■ Task brief: Every entry needs to be repeated exactly, with nothing left out.

■ Material for this exercise:
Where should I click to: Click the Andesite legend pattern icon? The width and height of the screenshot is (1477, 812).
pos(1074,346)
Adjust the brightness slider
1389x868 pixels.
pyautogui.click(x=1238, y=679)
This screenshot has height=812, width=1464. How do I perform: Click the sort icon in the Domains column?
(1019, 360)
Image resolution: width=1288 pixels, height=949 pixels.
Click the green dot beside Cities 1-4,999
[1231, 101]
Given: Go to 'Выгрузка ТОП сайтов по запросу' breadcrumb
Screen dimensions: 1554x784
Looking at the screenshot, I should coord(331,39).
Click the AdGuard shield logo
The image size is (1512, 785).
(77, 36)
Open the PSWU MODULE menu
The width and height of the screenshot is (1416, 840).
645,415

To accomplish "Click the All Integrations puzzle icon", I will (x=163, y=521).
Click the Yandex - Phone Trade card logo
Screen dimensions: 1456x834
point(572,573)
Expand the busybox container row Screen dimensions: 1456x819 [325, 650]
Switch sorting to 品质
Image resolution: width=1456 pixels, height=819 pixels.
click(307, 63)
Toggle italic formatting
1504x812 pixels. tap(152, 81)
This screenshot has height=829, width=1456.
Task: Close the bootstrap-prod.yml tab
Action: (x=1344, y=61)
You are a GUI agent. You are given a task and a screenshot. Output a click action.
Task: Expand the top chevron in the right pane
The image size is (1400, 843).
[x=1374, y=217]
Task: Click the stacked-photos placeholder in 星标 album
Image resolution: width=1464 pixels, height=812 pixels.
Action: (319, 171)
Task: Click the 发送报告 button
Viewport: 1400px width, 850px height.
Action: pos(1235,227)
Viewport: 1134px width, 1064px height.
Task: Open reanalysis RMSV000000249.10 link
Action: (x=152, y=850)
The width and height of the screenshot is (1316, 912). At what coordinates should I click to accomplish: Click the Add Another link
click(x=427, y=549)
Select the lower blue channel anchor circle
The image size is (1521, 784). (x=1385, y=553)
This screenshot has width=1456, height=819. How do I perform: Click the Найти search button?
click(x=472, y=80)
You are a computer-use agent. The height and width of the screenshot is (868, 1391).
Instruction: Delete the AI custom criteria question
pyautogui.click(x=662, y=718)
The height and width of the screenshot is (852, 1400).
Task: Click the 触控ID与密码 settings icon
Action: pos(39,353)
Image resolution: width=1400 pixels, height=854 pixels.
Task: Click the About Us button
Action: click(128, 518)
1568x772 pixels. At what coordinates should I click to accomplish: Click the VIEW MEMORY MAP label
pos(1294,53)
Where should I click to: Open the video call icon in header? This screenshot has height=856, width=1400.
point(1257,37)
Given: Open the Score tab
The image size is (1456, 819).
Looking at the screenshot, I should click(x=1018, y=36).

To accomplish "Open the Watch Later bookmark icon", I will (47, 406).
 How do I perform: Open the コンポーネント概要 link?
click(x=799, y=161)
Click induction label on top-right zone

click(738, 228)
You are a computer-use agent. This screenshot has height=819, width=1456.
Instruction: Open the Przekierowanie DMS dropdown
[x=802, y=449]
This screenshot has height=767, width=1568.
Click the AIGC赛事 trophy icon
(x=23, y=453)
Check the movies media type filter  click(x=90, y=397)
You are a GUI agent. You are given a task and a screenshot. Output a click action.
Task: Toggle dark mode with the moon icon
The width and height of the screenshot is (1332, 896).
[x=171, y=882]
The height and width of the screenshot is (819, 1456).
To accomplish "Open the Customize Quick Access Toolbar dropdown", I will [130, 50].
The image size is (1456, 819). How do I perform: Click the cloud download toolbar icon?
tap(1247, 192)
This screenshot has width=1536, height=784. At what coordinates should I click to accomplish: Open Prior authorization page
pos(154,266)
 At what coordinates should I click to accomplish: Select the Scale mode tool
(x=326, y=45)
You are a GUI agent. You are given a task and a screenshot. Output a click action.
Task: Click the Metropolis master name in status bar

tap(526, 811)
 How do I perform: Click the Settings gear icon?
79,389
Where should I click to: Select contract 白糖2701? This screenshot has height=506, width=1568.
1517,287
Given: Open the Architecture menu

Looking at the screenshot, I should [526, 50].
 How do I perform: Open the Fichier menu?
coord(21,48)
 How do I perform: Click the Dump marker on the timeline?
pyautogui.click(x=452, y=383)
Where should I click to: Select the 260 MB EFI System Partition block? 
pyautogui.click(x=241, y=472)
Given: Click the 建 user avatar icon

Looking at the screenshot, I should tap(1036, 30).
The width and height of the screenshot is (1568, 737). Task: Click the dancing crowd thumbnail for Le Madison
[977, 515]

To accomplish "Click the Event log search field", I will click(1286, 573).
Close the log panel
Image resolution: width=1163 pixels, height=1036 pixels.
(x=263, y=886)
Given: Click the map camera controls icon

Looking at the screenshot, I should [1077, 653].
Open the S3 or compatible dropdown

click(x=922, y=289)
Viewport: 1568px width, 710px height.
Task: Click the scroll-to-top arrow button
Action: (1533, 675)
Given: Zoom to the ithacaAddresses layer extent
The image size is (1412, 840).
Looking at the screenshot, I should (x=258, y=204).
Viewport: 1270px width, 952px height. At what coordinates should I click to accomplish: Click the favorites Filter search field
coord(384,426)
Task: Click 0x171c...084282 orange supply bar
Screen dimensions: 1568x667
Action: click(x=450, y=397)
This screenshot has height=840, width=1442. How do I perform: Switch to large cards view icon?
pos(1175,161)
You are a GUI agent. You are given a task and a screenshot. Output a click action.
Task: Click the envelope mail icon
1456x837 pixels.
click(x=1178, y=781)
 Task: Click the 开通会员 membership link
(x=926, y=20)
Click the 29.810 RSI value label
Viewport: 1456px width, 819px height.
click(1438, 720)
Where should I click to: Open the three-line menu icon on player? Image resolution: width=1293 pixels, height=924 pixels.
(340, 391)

■ Solution for this problem:
Where should I click to: Click the Andesite legend pattern icon? The width and height of the screenshot is (1477, 812).
pos(1074,346)
Adjust the brightness slider
1389x868 pixels.
pyautogui.click(x=1238, y=679)
This screenshot has height=812, width=1464. How do I perform: Click the sort icon in the Domains column?
(1019, 360)
Image resolution: width=1288 pixels, height=949 pixels.
Click the green dot beside Cities 1-4,999
[1231, 101]
Given: Go to 'Выгрузка ТОП сайтов по запросу' breadcrumb
Screen dimensions: 1554x784
Looking at the screenshot, I should coord(331,39).
Click the AdGuard shield logo
The image size is (1512, 785).
(77, 36)
Open the PSWU MODULE menu
The width and height of the screenshot is (1416, 840).
645,415

To accomplish "Click the All Integrations puzzle icon", I will (x=163, y=521).
Click the Yandex - Phone Trade card logo
Screen dimensions: 1456x834
point(572,573)
Expand the busybox container row Screen dimensions: 1456x819 [325, 650]
Switch sorting to 品质
Image resolution: width=1456 pixels, height=819 pixels.
click(307, 63)
Toggle italic formatting
1504x812 pixels. tap(152, 81)
This screenshot has height=829, width=1456.
Task: Close the bootstrap-prod.yml tab
Action: (x=1344, y=61)
You are a GUI agent. You are given a task and a screenshot. Output a click action.
Task: Expand the top chevron in the right pane
The image size is (1400, 843).
[x=1374, y=217]
Task: Click the stacked-photos placeholder in 星标 album
Image resolution: width=1464 pixels, height=812 pixels.
Action: (319, 171)
Task: Click the 发送报告 button
Viewport: 1400px width, 850px height.
Action: pos(1235,227)
Viewport: 1134px width, 1064px height.
Task: Open reanalysis RMSV000000249.10 link
Action: (x=152, y=850)
The width and height of the screenshot is (1316, 912). At what coordinates should I click to accomplish: Click the Add Another link
click(x=427, y=549)
Select the lower blue channel anchor circle
The image size is (1521, 784). (x=1385, y=553)
This screenshot has width=1456, height=819. How do I perform: Click the Найти search button?
click(x=472, y=80)
You are a computer-use agent. The height and width of the screenshot is (868, 1391).
Instruction: Delete the AI custom criteria question
pyautogui.click(x=662, y=718)
The height and width of the screenshot is (852, 1400).
Task: Click the 触控ID与密码 settings icon
Action: pos(39,353)
Image resolution: width=1400 pixels, height=854 pixels.
Task: Click the About Us button
Action: click(128, 518)
1568x772 pixels. At what coordinates should I click to accomplish: Click the VIEW MEMORY MAP label
pos(1294,53)
Where should I click to: Open the video call icon in header? This screenshot has height=856, width=1400.
point(1257,37)
Given: Open the Score tab
The image size is (1456, 819).
Looking at the screenshot, I should click(x=1018, y=36).

To accomplish "Open the Watch Later bookmark icon", I will (47, 406).
 How do I perform: Open the コンポーネント概要 link?
click(x=799, y=161)
Click induction label on top-right zone

click(738, 228)
You are a computer-use agent. This screenshot has height=819, width=1456.
Instruction: Open the Przekierowanie DMS dropdown
[x=802, y=449]
This screenshot has height=767, width=1568.
Click the AIGC赛事 trophy icon
(x=23, y=453)
Check the movies media type filter  click(x=90, y=397)
You are a GUI agent. You are given a task and a screenshot. Output a click action.
Task: Toggle dark mode with the moon icon
The width and height of the screenshot is (1332, 896).
[x=171, y=882]
The height and width of the screenshot is (819, 1456).
To accomplish "Open the Customize Quick Access Toolbar dropdown", I will [130, 50].
The image size is (1456, 819). How do I perform: Click the cloud download toolbar icon?
tap(1247, 192)
This screenshot has width=1536, height=784. At what coordinates should I click to accomplish: Open Prior authorization page
pos(154,266)
 At what coordinates should I click to accomplish: Select the Scale mode tool
(x=326, y=45)
You are a GUI agent. You are given a task and a screenshot. Output a click action.
Task: Click the Metropolis master name in status bar

tap(526, 811)
 How do I perform: Click the Settings gear icon?
79,389
Where should I click to: Select contract 白糖2701? This screenshot has height=506, width=1568.
1517,287
Given: Open the Architecture menu

Looking at the screenshot, I should [526, 50].
 How do I perform: Open the Fichier menu?
coord(21,48)
 How do I perform: Click the Dump marker on the timeline?
pyautogui.click(x=452, y=383)
Where should I click to: Select the 260 MB EFI System Partition block? 
pyautogui.click(x=241, y=472)
Given: Click the 建 user avatar icon

Looking at the screenshot, I should tap(1036, 30).
The width and height of the screenshot is (1568, 737). Task: Click the dancing crowd thumbnail for Le Madison
[977, 515]

To accomplish "Click the Event log search field", I will click(1286, 573).
Close the log panel
Image resolution: width=1163 pixels, height=1036 pixels.
(x=263, y=886)
Given: Click the map camera controls icon

Looking at the screenshot, I should [1077, 653].
Open the S3 or compatible dropdown

click(x=922, y=289)
Viewport: 1568px width, 710px height.
Task: Click the scroll-to-top arrow button
Action: (1533, 675)
Given: Zoom to the ithacaAddresses layer extent
The image size is (1412, 840).
Looking at the screenshot, I should (x=258, y=204).
Viewport: 1270px width, 952px height. At what coordinates should I click to accomplish: Click the favorites Filter search field
coord(384,426)
Task: Click 0x171c...084282 orange supply bar
Screen dimensions: 1568x667
Action: click(x=450, y=397)
This screenshot has height=840, width=1442. How do I perform: Switch to large cards view icon?
pos(1175,161)
You are a GUI agent. You are given a task and a screenshot. Output a click action.
Task: Click the envelope mail icon
1456x837 pixels.
click(x=1178, y=781)
 Task: Click the 开通会员 membership link
(x=926, y=20)
Click the 29.810 RSI value label
Viewport: 1456px width, 819px height.
click(1438, 720)
Where should I click to: Open the three-line menu icon on player? Image resolution: width=1293 pixels, height=924 pixels.
(340, 391)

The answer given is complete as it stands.